PASSAGE SHOWN ::
━━━━

Who Should Attend: C-Suite Executives, Legal Counsel and IT Personnel in the Insurance and Financial Services Industries
This CLE program has been approved in accordance with the requirements of the New York CLE Board for a maximum of 1.0 credit hour, of which 1.0 can be applied toward the Professional Practice requirement. This program is appropriate for both transitional and nontransitional attorneys.
Neither the Connecticut Judicial Branch nor the Commission on Minimum Continuing Legal Education approves or accredits CLE providers or activities. It is the opinion of this provider that this activity qualifies for up to one hour toward your annual CLE requirement in Connecticut, including zero hour(s) of ethics/professionalism.
New York has already been on the forefront in the area of cybersecurity as evidenced by what is widely acknowledged as the first-in-nation cybersecurity regulations promulgated by the New York State Department of Financial Services (the “DFS”). These regulations are far sweeping due to in large part that they cover any non-exempt entity under the control of the DFS – ranging from lenders to insurance companies and other in between – and also any company that does business in New York, not just those based in New York.

━━━━

RAW DATA ::
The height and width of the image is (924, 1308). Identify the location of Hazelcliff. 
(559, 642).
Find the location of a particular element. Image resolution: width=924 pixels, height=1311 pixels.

━━━━

WORK INSTRUCTION 1 ::
In the CLE program description shown above the listing, which agency issued the cybersecurity regulations it calls the first in the nation?
WORK INSTRUCTION 2 ::
Proceed with the CLE program description, writing on from its final sentence in the same formal register.

EXPECTED ANSWER 1 ::
The New York State Department of Financial Services (the "DFS").

EXPECTED ANSWER 2 ::
In a continued effort to combat cybersecurity and data privacy issues and to prevent hacks, New York is also on the verge of passing the Stop Hacks and Improve Electronic Data Security Act (the “SHIELD Act”), which is aimed at protecting the personal information of New Yorkers from all businesses. Much like the DFS regulations, the SHIELD Act would have broad reach even outside the boarders of New York State, as evidenced by a key feature whereby it would apply to any business that holds sensitive data of New Yorkers, regardless of whether they do business in the state. The sensitive data that would be protected by the SHIELD Act is not limited to only social security numbers and other financial data, but any breach that exposes usernames and passwords, biometric data, or private health data. To achieve its goals, the proposed Act will require businesses to adopt reasonable administrative, technical, and physical safeguards for data. The extent to what is “reasonable” will depend on the size of the company. Among the impetus for this proposed legislation is the extreme amount by which reported data breaches increased in New York from 2016 – 2017, 1,583 data breaches were reported and the number of New Yorkers whose personal information was exposed quadrupled to 9.2 million. The full text of the proposed legislation can be found here.
These new laws will require entities that do business in New York to ensure compliance and to implement steps to protect personal information. While this has not yet been enacted, best practices are to put comparable procedures in place, which procedures should be applied to data involving both New Yorkers and non-New Yorkers. When in doubt, err on the side of protecting as much information as practicable and reasonable. Even if you are not in New York or do not do business in New York, it is likely that all states will be updating their laws to combat cybersecurity and data privacy going forward.